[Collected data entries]
_ _ _ _

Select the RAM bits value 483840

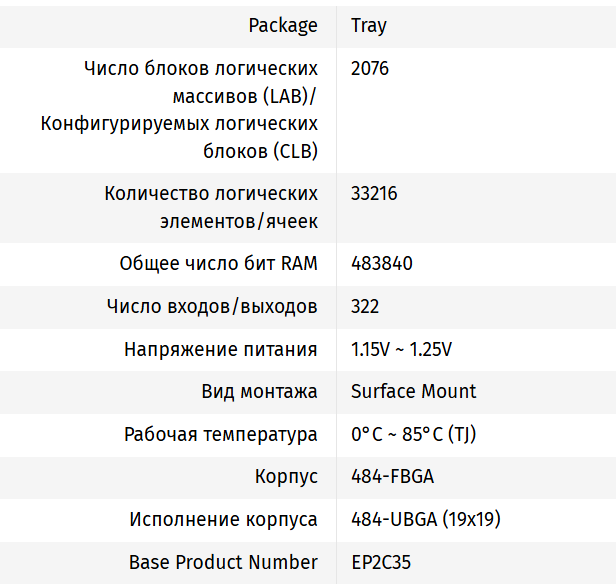pos(382,264)
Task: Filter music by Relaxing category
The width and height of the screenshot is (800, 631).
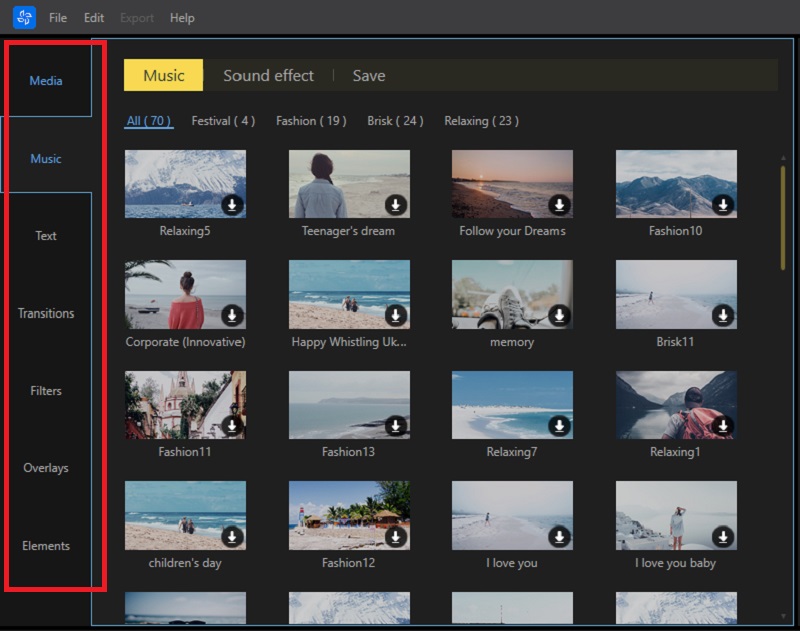Action: tap(481, 121)
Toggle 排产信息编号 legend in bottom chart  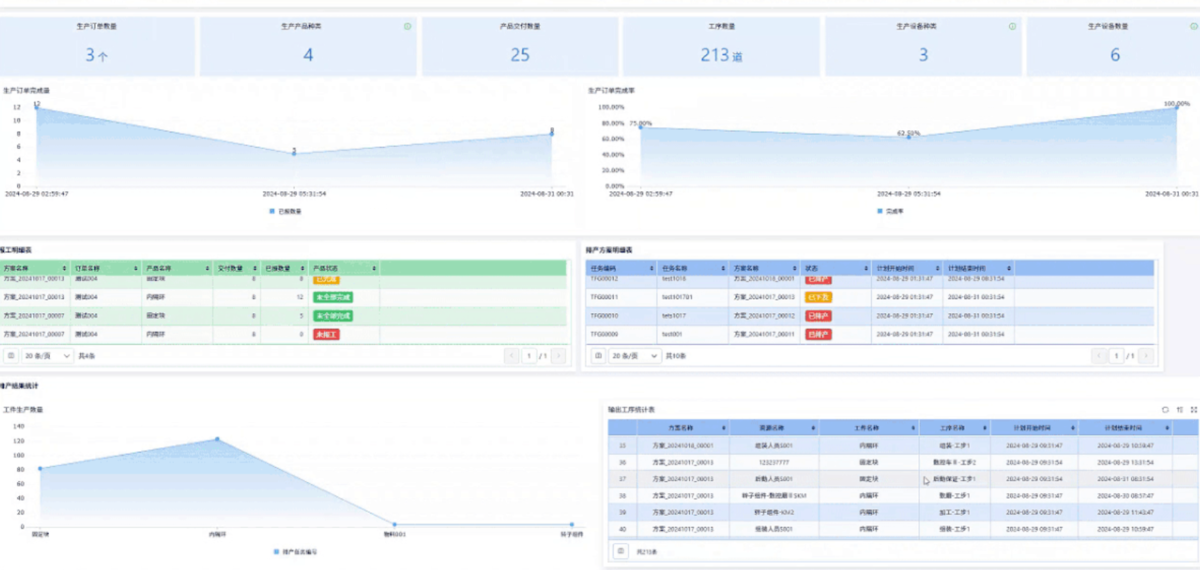[x=296, y=552]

_ _ _ _

Exercise task: Count how many lines in the items above contain the word "Relaxing", and reply with the number alone.

Output for this task: 1